## Your task
Word for word, restate every line of the material.

## Material shown
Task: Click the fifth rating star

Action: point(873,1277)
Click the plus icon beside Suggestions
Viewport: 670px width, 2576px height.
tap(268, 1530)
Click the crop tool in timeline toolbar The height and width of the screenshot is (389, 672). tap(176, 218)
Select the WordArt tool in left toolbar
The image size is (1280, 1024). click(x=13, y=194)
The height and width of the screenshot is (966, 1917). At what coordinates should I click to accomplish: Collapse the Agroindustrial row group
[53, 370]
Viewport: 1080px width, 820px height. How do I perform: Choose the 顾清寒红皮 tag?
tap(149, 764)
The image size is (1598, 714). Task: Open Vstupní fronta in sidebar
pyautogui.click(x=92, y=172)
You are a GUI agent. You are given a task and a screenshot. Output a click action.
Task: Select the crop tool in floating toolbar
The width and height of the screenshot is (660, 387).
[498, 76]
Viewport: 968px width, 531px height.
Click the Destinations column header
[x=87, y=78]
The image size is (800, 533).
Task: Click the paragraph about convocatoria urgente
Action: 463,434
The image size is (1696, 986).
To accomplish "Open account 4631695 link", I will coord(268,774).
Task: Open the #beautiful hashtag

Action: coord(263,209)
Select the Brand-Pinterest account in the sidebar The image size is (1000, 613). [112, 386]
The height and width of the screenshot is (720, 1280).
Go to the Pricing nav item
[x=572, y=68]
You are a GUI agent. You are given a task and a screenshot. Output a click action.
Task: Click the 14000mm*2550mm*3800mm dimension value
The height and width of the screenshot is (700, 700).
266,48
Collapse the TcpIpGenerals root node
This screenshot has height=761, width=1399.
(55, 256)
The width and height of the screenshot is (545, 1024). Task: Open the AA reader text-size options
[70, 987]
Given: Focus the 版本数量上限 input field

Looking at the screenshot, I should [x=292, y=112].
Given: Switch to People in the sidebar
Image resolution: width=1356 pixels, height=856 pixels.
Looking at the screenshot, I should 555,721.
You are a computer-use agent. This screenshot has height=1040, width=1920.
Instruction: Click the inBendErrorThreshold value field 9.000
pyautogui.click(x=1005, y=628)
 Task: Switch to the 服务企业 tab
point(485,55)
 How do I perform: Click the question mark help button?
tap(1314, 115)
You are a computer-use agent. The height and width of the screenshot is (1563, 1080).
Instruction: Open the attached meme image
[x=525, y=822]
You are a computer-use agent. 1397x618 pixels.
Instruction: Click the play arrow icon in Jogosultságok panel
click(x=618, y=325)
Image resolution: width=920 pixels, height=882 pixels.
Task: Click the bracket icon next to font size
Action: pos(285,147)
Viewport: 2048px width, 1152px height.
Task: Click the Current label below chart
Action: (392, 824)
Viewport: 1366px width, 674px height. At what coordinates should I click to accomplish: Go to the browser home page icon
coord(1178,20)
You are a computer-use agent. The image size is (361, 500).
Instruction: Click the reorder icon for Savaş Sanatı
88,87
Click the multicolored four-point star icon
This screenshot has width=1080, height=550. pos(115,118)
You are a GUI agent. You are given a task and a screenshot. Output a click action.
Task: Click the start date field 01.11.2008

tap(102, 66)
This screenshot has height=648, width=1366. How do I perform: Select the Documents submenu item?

## Expected answer
Task: Click the fifth rating star

Action: point(873,1277)
Click the plus icon beside Suggestions
Viewport: 670px width, 2576px height.
tap(268, 1530)
Click the crop tool in timeline toolbar The height and width of the screenshot is (389, 672). tap(176, 218)
Select the WordArt tool in left toolbar
The image size is (1280, 1024). click(x=13, y=194)
The height and width of the screenshot is (966, 1917). At what coordinates should I click to accomplish: Collapse the Agroindustrial row group
[53, 370]
Viewport: 1080px width, 820px height. How do I perform: Choose the 顾清寒红皮 tag?
tap(149, 764)
The image size is (1598, 714). Task: Open Vstupní fronta in sidebar
pyautogui.click(x=92, y=172)
You are a GUI agent. You are given a task and a screenshot. Output a click action.
Task: Select the crop tool in floating toolbar
The width and height of the screenshot is (660, 387).
[498, 76]
Viewport: 968px width, 531px height.
Click the Destinations column header
[x=87, y=78]
The image size is (800, 533).
Task: Click the paragraph about convocatoria urgente
Action: 463,434
The image size is (1696, 986).
To accomplish "Open account 4631695 link", I will coord(268,774).
Task: Open the #beautiful hashtag

Action: coord(263,209)
Select the Brand-Pinterest account in the sidebar The image size is (1000, 613). [112, 386]
The height and width of the screenshot is (720, 1280).
Go to the Pricing nav item
[x=572, y=68]
You are a GUI agent. You are given a task and a screenshot. Output a click action.
Task: Click the 14000mm*2550mm*3800mm dimension value
The height and width of the screenshot is (700, 700).
266,48
Collapse the TcpIpGenerals root node
This screenshot has height=761, width=1399.
(55, 256)
The width and height of the screenshot is (545, 1024). Task: Open the AA reader text-size options
[70, 987]
Given: Focus the 版本数量上限 input field

Looking at the screenshot, I should [x=292, y=112].
Given: Switch to People in the sidebar
Image resolution: width=1356 pixels, height=856 pixels.
Looking at the screenshot, I should 555,721.
You are a computer-use agent. This screenshot has height=1040, width=1920.
Instruction: Click the inBendErrorThreshold value field 9.000
pyautogui.click(x=1005, y=628)
 Task: Switch to the 服务企业 tab
point(485,55)
 How do I perform: Click the question mark help button?
tap(1314, 115)
You are a computer-use agent. The height and width of the screenshot is (1563, 1080).
Instruction: Open the attached meme image
[x=525, y=822]
You are a computer-use agent. 1397x618 pixels.
Instruction: Click the play arrow icon in Jogosultságok panel
click(x=618, y=325)
Image resolution: width=920 pixels, height=882 pixels.
Task: Click the bracket icon next to font size
Action: pos(285,147)
Viewport: 2048px width, 1152px height.
Task: Click the Current label below chart
Action: (392, 824)
Viewport: 1366px width, 674px height. At what coordinates should I click to accomplish: Go to the browser home page icon
coord(1178,20)
You are a computer-use agent. The image size is (361, 500).
Instruction: Click the reorder icon for Savaş Sanatı
88,87
Click the multicolored four-point star icon
This screenshot has width=1080, height=550. pos(115,118)
You are a GUI agent. You are given a task and a screenshot. Output a click action.
Task: Click the start date field 01.11.2008

tap(102, 66)
This screenshot has height=648, width=1366. How do I perform: Select the Documents submenu item?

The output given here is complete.